▸ **What you need to do**
When the line containing "Liz Twist (65, 1047)" is found in the data below, copy it and each line after it through the line containing "About (588, 88)", exactly and with no others.
- - - -
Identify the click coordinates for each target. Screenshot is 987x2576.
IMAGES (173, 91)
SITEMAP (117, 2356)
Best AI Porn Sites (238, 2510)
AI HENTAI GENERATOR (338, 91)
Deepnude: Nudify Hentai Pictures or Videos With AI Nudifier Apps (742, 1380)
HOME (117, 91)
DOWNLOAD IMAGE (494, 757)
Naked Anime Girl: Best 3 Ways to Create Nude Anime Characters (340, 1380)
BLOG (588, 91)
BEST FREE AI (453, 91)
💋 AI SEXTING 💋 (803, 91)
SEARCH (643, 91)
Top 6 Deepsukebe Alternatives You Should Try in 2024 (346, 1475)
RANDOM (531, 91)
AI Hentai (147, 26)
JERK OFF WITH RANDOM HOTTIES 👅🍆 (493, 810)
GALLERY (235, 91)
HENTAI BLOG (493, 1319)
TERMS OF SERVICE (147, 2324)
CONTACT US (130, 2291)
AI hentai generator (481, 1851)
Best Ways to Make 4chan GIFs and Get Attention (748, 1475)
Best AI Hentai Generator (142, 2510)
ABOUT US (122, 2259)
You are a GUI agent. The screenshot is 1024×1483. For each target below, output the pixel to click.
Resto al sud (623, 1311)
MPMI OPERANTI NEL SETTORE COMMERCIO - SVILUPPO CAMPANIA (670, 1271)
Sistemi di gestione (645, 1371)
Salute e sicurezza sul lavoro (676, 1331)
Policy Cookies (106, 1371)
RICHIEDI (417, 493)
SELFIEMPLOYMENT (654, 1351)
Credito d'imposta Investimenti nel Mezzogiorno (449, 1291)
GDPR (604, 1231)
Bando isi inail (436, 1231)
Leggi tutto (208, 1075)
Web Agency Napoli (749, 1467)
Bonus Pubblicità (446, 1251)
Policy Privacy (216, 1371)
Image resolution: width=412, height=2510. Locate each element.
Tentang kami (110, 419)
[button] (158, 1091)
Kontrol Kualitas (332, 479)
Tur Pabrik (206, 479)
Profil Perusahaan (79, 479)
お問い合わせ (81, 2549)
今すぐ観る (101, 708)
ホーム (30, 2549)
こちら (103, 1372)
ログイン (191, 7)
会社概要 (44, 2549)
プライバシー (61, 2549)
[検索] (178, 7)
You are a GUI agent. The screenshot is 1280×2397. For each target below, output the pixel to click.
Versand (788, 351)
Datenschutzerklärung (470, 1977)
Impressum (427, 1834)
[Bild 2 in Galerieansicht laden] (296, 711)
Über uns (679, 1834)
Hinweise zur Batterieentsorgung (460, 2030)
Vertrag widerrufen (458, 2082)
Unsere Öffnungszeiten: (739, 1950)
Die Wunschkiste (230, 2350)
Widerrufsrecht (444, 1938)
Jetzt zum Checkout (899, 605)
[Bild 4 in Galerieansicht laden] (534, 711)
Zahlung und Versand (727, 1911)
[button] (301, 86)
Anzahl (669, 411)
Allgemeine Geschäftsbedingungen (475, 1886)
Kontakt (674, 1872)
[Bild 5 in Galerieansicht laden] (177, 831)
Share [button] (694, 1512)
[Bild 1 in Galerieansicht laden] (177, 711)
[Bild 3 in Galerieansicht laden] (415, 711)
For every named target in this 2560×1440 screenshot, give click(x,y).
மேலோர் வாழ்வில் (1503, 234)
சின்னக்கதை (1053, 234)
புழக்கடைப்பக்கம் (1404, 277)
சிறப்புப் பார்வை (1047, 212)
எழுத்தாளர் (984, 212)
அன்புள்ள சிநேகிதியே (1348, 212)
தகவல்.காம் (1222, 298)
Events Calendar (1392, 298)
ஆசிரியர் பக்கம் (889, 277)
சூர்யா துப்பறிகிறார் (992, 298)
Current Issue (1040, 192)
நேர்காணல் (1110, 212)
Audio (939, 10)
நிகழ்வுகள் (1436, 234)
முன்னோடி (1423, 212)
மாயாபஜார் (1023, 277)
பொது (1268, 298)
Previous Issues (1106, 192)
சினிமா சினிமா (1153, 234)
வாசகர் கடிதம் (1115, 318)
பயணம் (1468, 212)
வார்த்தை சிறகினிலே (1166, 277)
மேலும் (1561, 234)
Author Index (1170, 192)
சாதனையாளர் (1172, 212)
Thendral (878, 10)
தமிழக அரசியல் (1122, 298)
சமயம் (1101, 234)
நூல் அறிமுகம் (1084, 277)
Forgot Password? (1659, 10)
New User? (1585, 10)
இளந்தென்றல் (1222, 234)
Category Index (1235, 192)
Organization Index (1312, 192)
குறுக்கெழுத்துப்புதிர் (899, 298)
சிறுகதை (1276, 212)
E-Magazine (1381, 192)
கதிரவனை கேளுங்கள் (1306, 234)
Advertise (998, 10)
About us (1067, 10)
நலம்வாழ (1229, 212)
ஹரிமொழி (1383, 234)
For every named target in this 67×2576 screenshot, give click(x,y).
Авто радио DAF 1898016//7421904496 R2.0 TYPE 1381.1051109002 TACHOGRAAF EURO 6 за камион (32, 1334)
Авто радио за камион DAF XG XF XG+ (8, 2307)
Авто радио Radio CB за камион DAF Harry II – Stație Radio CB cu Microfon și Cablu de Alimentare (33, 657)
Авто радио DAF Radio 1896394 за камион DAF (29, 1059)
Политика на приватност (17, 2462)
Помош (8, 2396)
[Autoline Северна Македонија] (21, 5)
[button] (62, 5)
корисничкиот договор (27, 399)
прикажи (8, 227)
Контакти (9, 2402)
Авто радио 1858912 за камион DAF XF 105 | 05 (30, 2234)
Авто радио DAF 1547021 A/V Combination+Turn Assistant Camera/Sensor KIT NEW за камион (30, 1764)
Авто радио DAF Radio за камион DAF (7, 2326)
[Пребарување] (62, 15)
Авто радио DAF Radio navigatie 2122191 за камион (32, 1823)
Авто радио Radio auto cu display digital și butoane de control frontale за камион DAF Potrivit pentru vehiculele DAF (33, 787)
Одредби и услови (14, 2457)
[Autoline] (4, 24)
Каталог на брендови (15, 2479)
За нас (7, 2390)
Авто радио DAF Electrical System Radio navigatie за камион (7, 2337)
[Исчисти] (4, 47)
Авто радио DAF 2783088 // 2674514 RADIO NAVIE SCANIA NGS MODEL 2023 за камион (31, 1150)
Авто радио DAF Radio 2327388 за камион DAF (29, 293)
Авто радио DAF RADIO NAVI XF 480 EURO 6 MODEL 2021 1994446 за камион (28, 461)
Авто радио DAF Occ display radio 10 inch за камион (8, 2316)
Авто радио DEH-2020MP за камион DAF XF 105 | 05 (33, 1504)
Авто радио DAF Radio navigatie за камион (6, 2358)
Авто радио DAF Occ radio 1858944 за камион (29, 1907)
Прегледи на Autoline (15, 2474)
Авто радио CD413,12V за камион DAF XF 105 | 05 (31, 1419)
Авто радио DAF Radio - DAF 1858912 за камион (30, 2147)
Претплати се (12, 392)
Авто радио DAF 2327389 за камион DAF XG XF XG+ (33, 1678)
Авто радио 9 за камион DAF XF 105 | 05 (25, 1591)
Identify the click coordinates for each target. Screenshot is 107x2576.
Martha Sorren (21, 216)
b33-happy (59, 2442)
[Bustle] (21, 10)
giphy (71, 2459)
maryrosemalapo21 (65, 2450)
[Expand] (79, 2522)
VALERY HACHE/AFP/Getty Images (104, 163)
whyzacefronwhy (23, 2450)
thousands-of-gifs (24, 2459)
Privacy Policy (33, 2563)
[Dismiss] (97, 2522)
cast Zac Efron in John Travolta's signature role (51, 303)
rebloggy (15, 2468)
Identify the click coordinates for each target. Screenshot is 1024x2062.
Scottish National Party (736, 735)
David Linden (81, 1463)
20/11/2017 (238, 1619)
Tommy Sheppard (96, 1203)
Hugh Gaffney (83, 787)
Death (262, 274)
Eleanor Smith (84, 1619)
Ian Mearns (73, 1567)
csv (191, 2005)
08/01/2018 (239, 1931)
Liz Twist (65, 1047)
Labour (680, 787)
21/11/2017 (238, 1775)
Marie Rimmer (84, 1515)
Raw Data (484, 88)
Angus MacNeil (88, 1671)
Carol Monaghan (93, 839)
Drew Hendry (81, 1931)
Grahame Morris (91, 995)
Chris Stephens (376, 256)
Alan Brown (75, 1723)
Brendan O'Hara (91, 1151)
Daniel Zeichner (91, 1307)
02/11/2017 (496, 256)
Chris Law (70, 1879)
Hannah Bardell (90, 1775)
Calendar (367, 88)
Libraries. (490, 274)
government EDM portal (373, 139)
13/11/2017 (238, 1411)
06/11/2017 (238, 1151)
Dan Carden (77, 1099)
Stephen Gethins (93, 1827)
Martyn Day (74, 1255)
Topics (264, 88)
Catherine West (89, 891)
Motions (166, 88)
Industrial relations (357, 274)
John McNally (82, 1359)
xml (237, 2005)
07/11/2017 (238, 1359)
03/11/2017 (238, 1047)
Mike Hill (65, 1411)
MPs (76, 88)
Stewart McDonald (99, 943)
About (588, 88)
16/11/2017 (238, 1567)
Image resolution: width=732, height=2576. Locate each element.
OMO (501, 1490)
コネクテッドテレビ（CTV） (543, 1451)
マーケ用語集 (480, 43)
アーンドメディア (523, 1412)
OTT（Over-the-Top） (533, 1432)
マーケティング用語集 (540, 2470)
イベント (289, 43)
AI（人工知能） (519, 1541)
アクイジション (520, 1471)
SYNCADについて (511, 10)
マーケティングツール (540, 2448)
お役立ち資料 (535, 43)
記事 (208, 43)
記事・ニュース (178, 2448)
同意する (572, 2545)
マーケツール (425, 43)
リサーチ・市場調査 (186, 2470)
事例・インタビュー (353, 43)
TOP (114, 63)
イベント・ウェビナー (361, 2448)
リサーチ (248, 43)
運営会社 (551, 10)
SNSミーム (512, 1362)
- - - -
▸ **Result**
Liz Twist (65, 1047)
Labour (680, 787)
21/11/2017 (238, 1775)
Marie Rimmer (84, 1515)
Raw Data (484, 88)
Angus MacNeil (88, 1671)
Carol Monaghan (93, 839)
Drew Hendry (81, 1931)
Grahame Morris (91, 995)
Chris Stephens (376, 256)
Alan Brown (75, 1723)
Brendan O'Hara (91, 1151)
Daniel Zeichner (91, 1307)
02/11/2017 (496, 256)
Chris Law (70, 1879)
Hannah Bardell (90, 1775)
Calendar (367, 88)
Libraries. (490, 274)
government EDM portal (373, 139)
13/11/2017 (238, 1411)
06/11/2017 (238, 1151)
Dan Carden (77, 1099)
Stephen Gethins (93, 1827)
Martyn Day (74, 1255)
Topics (264, 88)
Catherine West (89, 891)
Motions (166, 88)
Industrial relations (357, 274)
John McNally (82, 1359)
xml (237, 2005)
07/11/2017 (238, 1359)
03/11/2017 (238, 1047)
Mike Hill (65, 1411)
MPs (76, 88)
Stewart McDonald (99, 943)
About (588, 88)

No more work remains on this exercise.